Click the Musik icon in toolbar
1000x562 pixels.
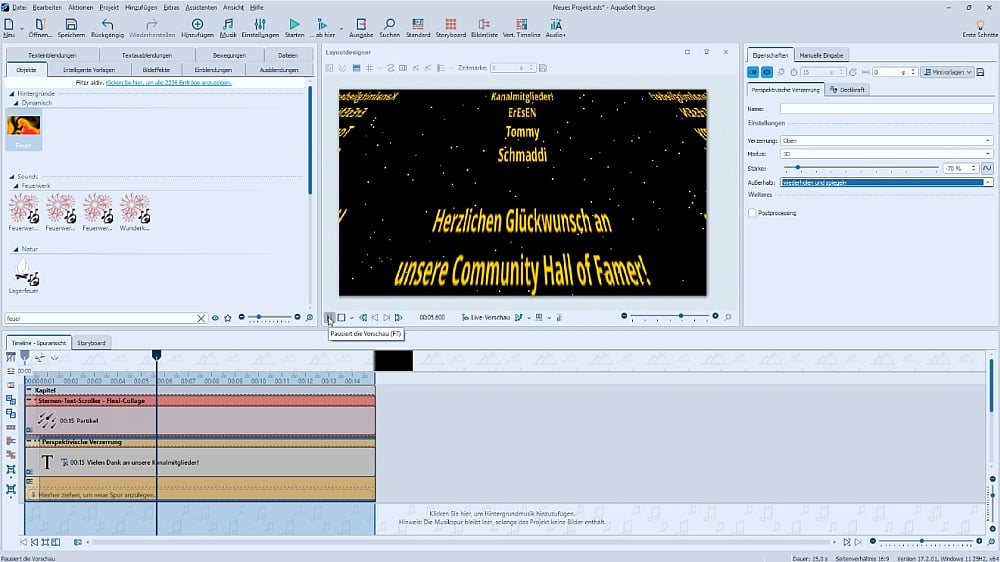click(228, 24)
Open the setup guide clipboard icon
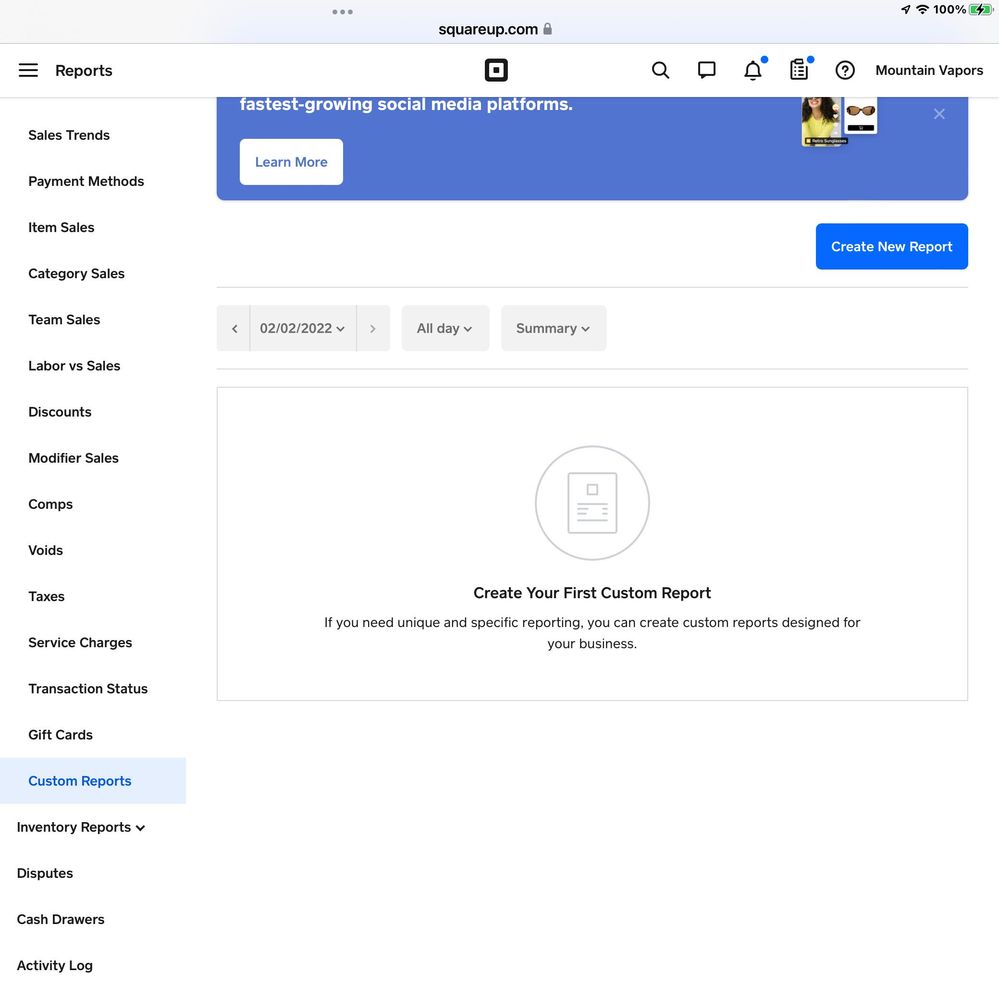 click(799, 70)
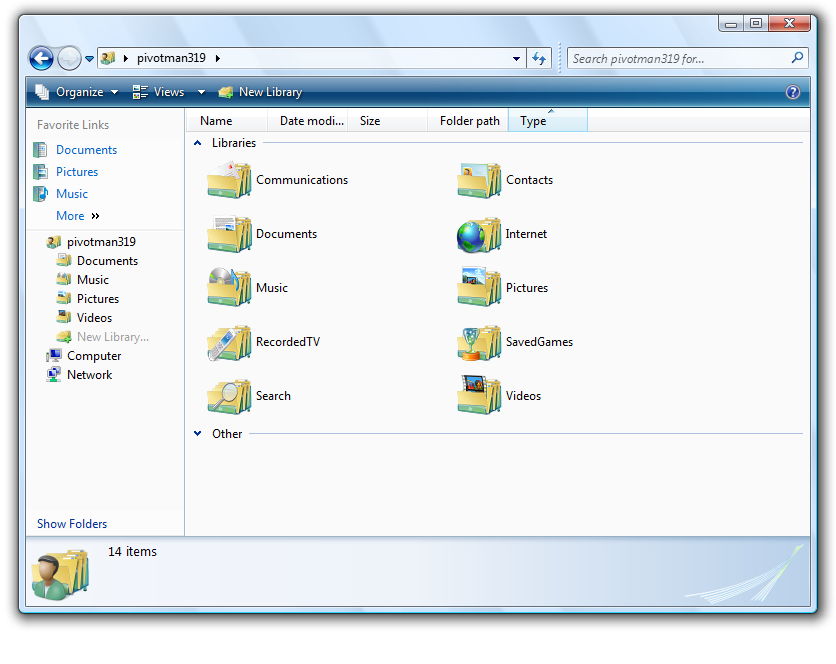Sort by the Name column header
The width and height of the screenshot is (836, 664).
tap(216, 121)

→ Work to be completed
Output the records above in their entirety and exactly, leaving out all images.

→ Output
Click the Musik icon in toolbar
1000x562 pixels.
click(228, 24)
Open the setup guide clipboard icon
 click(799, 70)
Sort by the Name column header
The width and height of the screenshot is (836, 664).
tap(216, 121)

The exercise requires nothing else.